* Data records *
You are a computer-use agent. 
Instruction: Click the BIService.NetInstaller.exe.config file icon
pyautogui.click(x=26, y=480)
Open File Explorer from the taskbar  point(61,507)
==
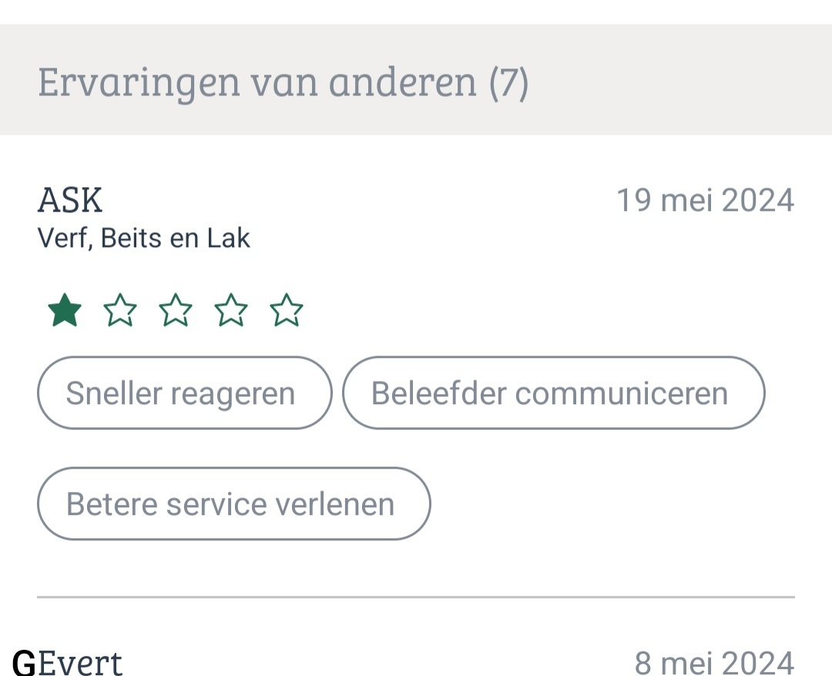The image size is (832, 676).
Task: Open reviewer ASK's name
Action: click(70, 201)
--
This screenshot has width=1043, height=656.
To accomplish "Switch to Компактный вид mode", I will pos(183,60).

* Task *
Of the entries above, repeat exactly the lines from the line with "You are a computer-use agent." through the line with "Open File Explorer", both of them included.

* Answer to this exercise *
You are a computer-use agent. 
Instruction: Click the BIService.NetInstaller.exe.config file icon
pyautogui.click(x=26, y=480)
Open File Explorer from the taskbar  point(61,507)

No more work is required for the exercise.